Disintegration of actin bundles by trifluoperazine and its reversal by Ca²⁺ and Mg²⁺.(A) Images of disordered F-actin after treatment with 20 μM TFP for 30 min; chloroplast clusters marked with asterisks. Inset (a): effect of 1 h treatment with TFP in darkness. (B) Recovery of actin bundles by continuous wBL (1 h). The irradiation started 15 min after the onset of TFP treatment. The complete AC reconstruction in dark-adapted mesophyll cells pre-treated with TFP for 30 min and thereafter incubated with 5 mM Ca²⁺ or 5 mM Mg²⁺ for 2 h (C, D, respectively).
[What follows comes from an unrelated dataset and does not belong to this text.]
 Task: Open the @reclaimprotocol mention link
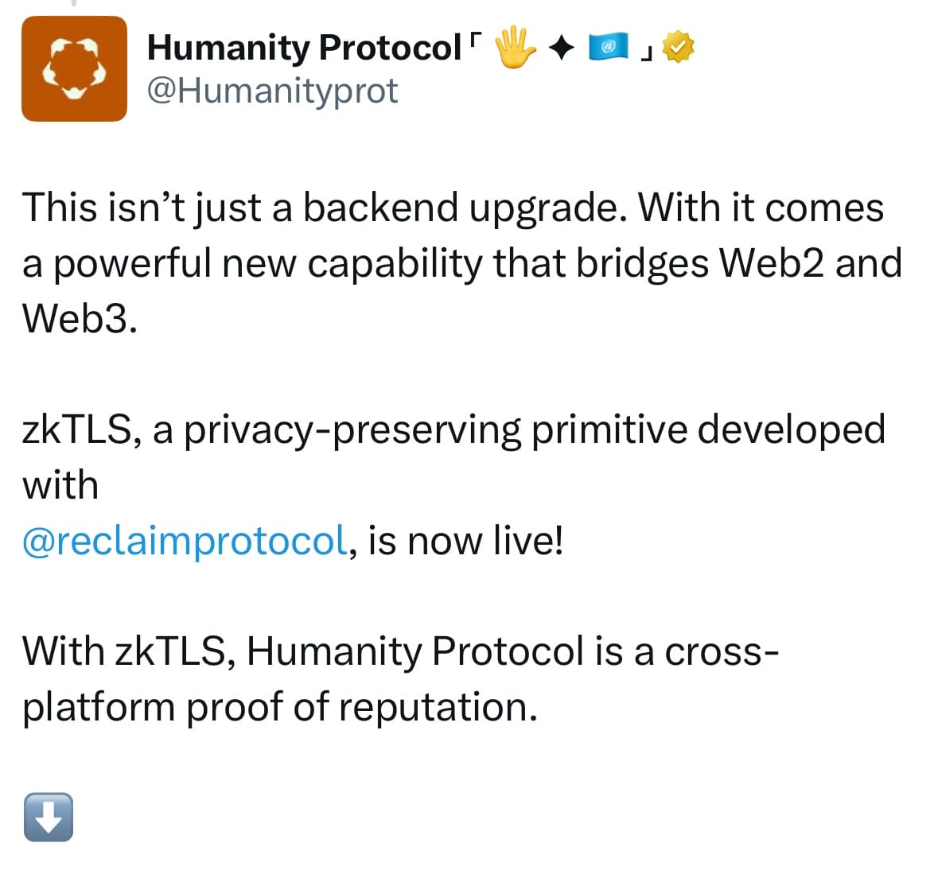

Scale bars, 10 μm.

Figure 7

Effect of wortmannin (WM) on BL-induced chloroplast responses and on the actin cytoskeleton in tobacco leaves. (A) Amplitudes: ΔT(+) of weak (wBL, 0.4 Wm^-2), and ΔT(-) of strong (SBL, 10 Wm^-2) blue light-induced responses after 1.5 h incubation with 10 μM WM. The leaves were subsequently treated with 5 mM Ca²⁺ or Mg²⁺ for 3 h (right columns). Averages of 5–7 measurements. Error bars represent SD. Asterisks denote the significance of differences (p-value calculated with the unpaired t-test, * p = 0,05–0,001; ** p = 0,001–0,0001; *** p < 0,0001). The network of actin bundles in the mesophyll cells of the transgenic tobacco after 1,5 h incubation with 10 μM (B), and 50 μM (C) WM. Note the chloroplast clustering and disturbances of AC integrity (arrowheads) at the higher WM concentration. Scale bars, 10 μm.